Para ahli tidak bisa melakukan nekropsis karena kondisi bangkai paus sudah membusuk dan tidak utuh karena mulai terurai. Untuk menentukan penyebab kematian, peneliti membutuhkan jasad yang masih segar sehingga bisa menentukan penyebab paus ini mati.
"Ketika kondisi baru saja mati, jadi bisa ketahuan organ mana yang menyebabkan kematian. Apabila ada infeksi atau penyumbatan tertentu bisa terlihat kalau dalam keadaan organ masih segar. Akan tetapi kalau busuk, sudah tidak kelihatan," kata Aryo.
Secara alamiah, paus sebenarnya memiliki kemampuan untuk mengeluarkan benda asing yang tertelan. Hanya saja, proses alamiah ini bisa terjadi jika saluran pencernaan tidak tersumbat.
"Secara ilmiah makhluk hidup ketika menelan atau konsumsi benda asing ke dalam tubuhnya secara alami bisa mengeluarkan benda tersebut. Apabila dalam kadar dan jumlah relatif sedikit," jelasnya.
Aryo menjelaskan paus sebenarnya memang rentan menelan sampah plastik. Hal itu lantaran mamalia air ini kerap kesulitan membedakan antara makanan dengan sampah plastik. Oleh karena itu, kelihatannya paus tidak bisa berhenti mengonsumsi sampah plastik.
"Biasanya plastik dianggap makanan, jadi langsung ditelan. Beberapa tempat bahkan sempat memuntahkan sampah plastik," ucapnya.
Lebih jauh, Aryo mengatakan pihaknya belum mengetahui apakah paus mati setelah atau sebelum terdampak. Apabila mati setelah terdampak, maka penyebabnya bisa disebabkan karena disorientasi sistem navigasi.

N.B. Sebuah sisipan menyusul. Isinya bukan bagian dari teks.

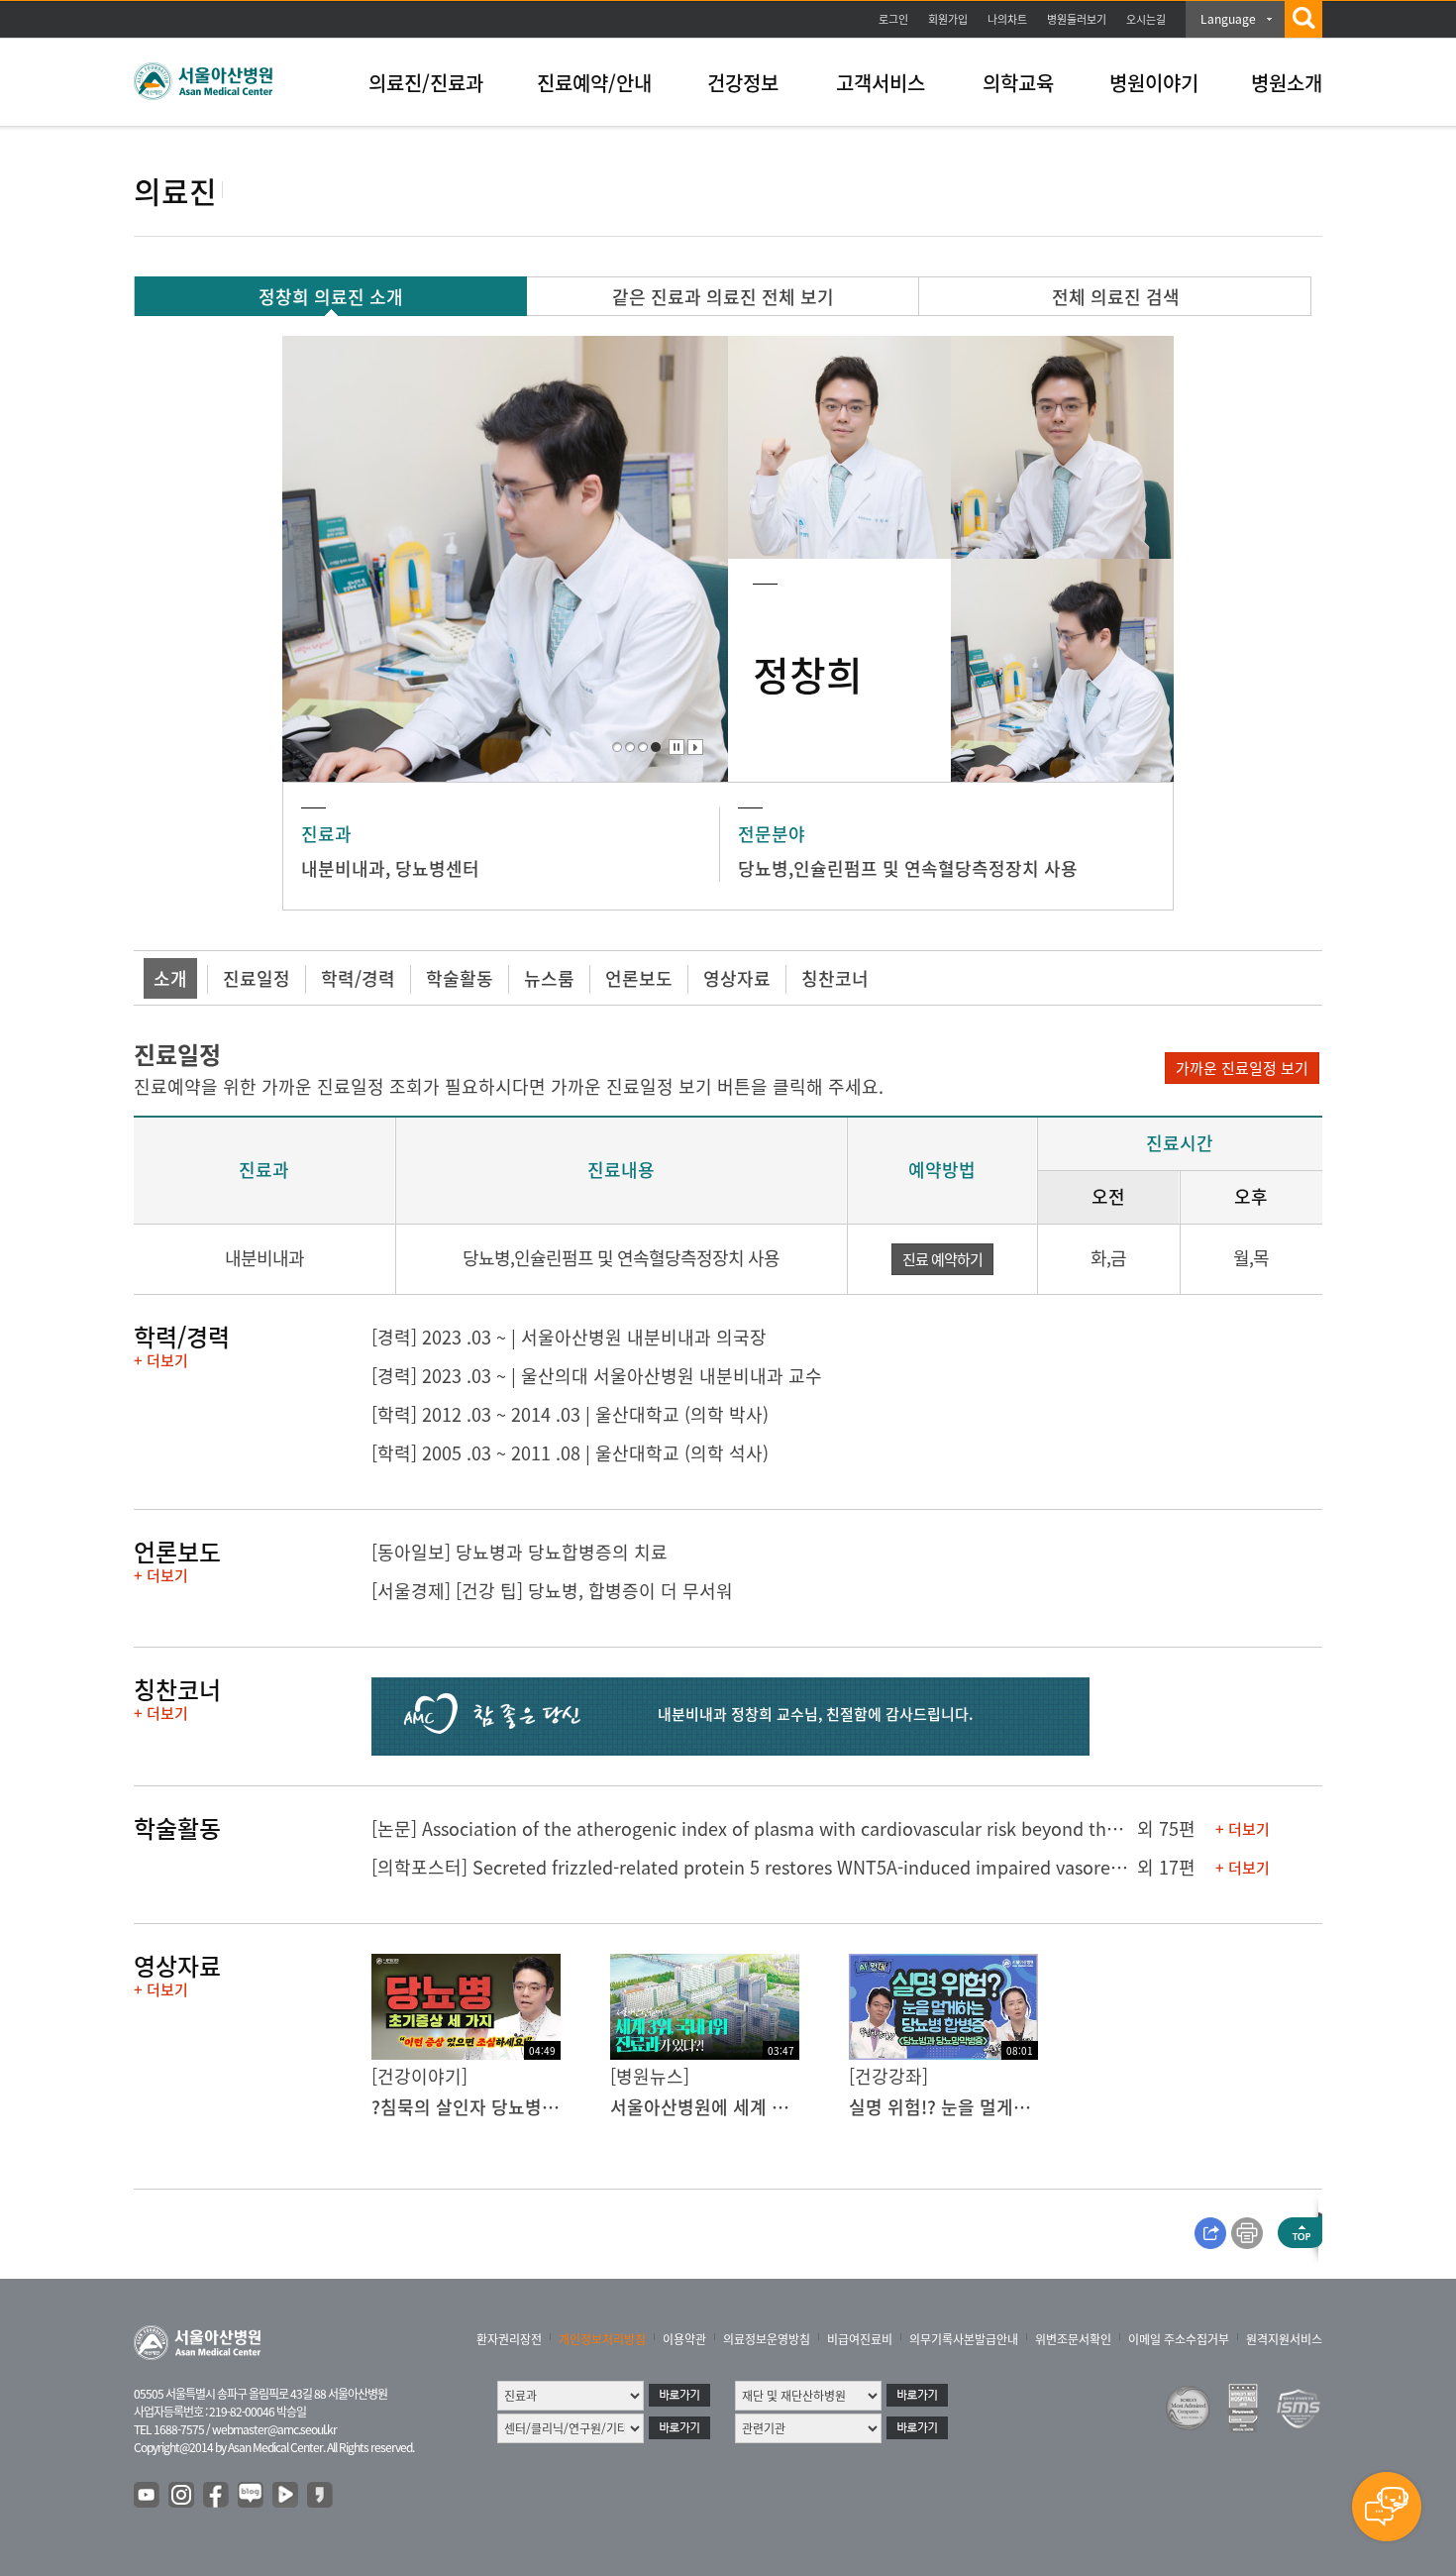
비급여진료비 (859, 2339)
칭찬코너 (835, 978)
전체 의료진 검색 (1116, 296)
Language (1228, 19)
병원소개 (1286, 82)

"Banyak kejadian paus terdampar karena disorientasi yang dikarenakan adanya aktivitas seismik atau penggunaan sonar. Ini bisa terjadi secara alami atau terjadi apabila penggunaan peralatan yang bisa menggunakan sonar. Itu mengganggu navigasi mereka dan terdampar," jelasnya.
 Foto: CNN Indonesia/Timothy Loen |
Situasi MemprihatinkanDi luar misteri penyebab kematian yang masih belum jelas, temuan sampah plasti di dalam perut paus sangat memprihatinkan. Aryo menjelaskan permasalahan polusi plastik merupakan masalah global.

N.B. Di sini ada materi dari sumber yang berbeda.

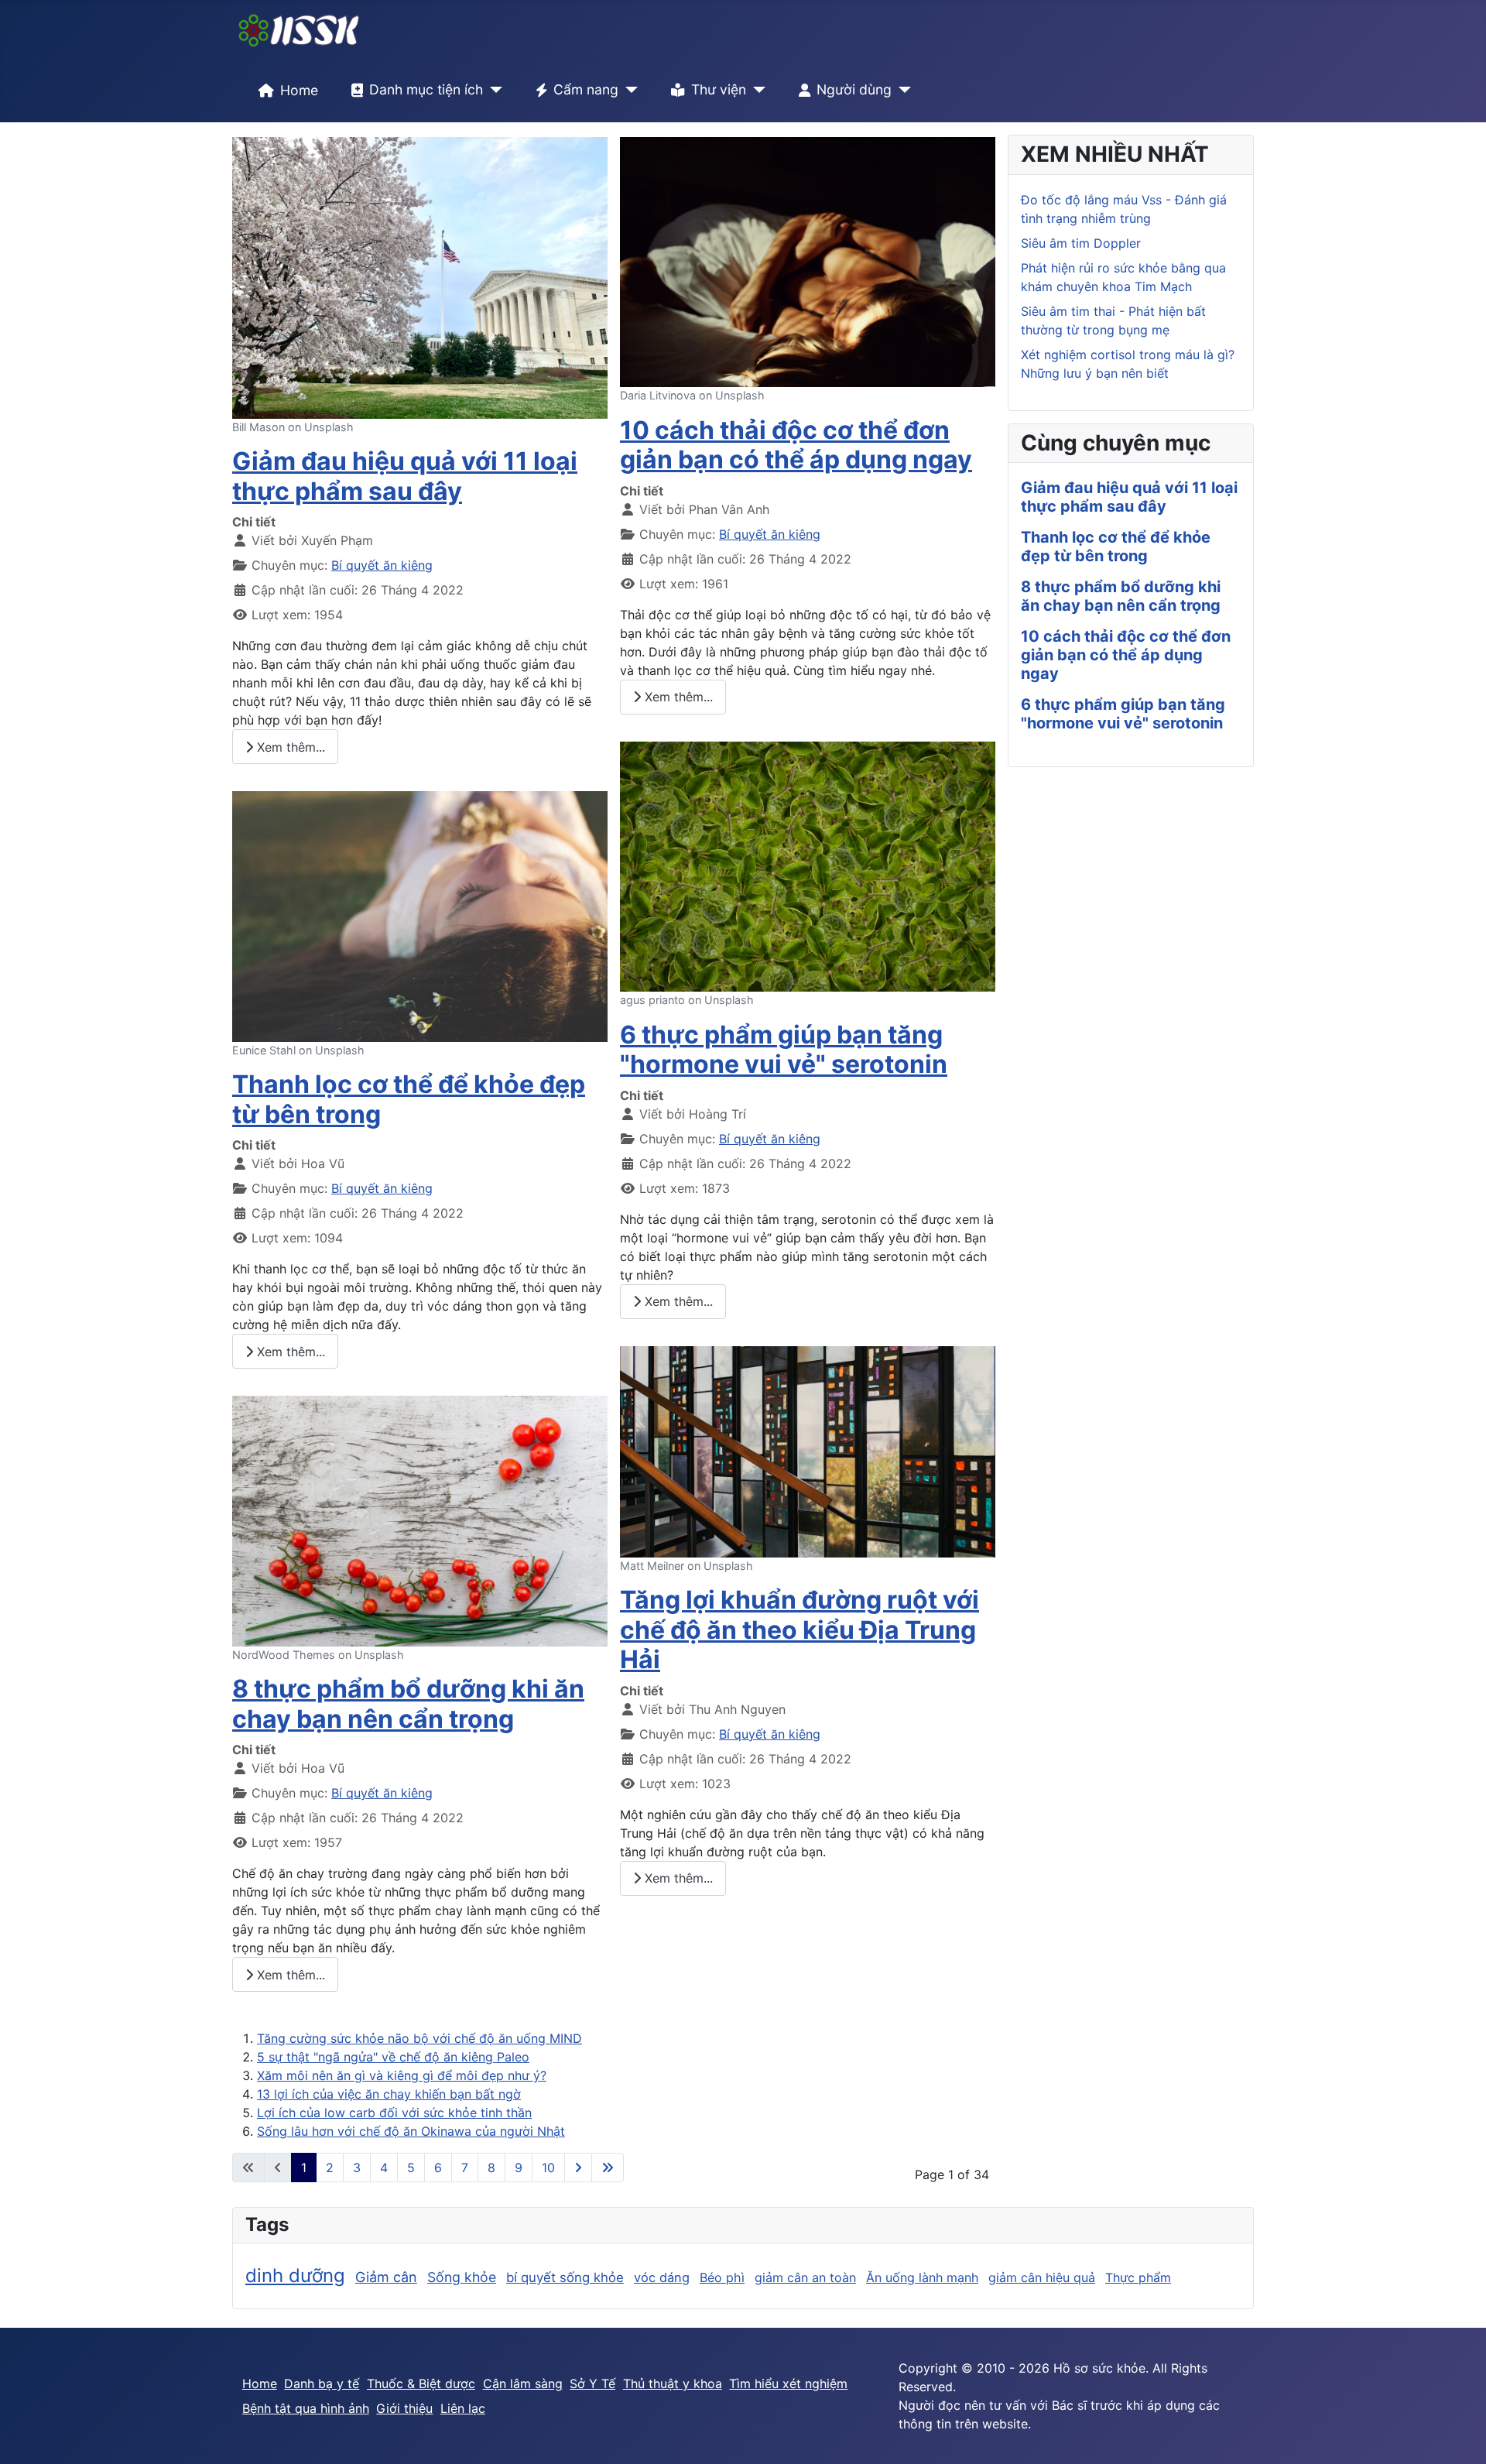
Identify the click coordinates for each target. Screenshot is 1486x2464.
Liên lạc (462, 2408)
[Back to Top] (1459, 2435)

Karakteristik paus sebagai hewan yang 'hobi' berjalan-jalan mengitari dunia untuk bermigrasi sangat rentan dengan permasalahan polusi plastik di dunia. Oleh karena itu, Indonesia diminta mengambil langkah untuk menanggulangi masalah pencemaran plastik.
"Sangat memprihatinkan, pada tahun 2015 data Jambeck Indonesia adalah kontributor penghasil sampah plastik terbesar kedua di dunia dengan hampir 187,2 juta ton per tahunnya," jelasnya.
Berdasarkan data Jambeck (2015), Indonesia berada di peringkat kedua dunia penghasil sampah plastik ke laut yang mencapai sebesar 187,2 juta ton setelah China yang mencapai 262,9 juta ton.
Sementara Filipina berada di urutan ketiga penghasil sampah plastik ke laut mencapai 83,4 juta ton, diikuti Vietnam sebanyak 55,9 juta ton, dan Sri Lanka dengan 14,6 juta ton per tahun.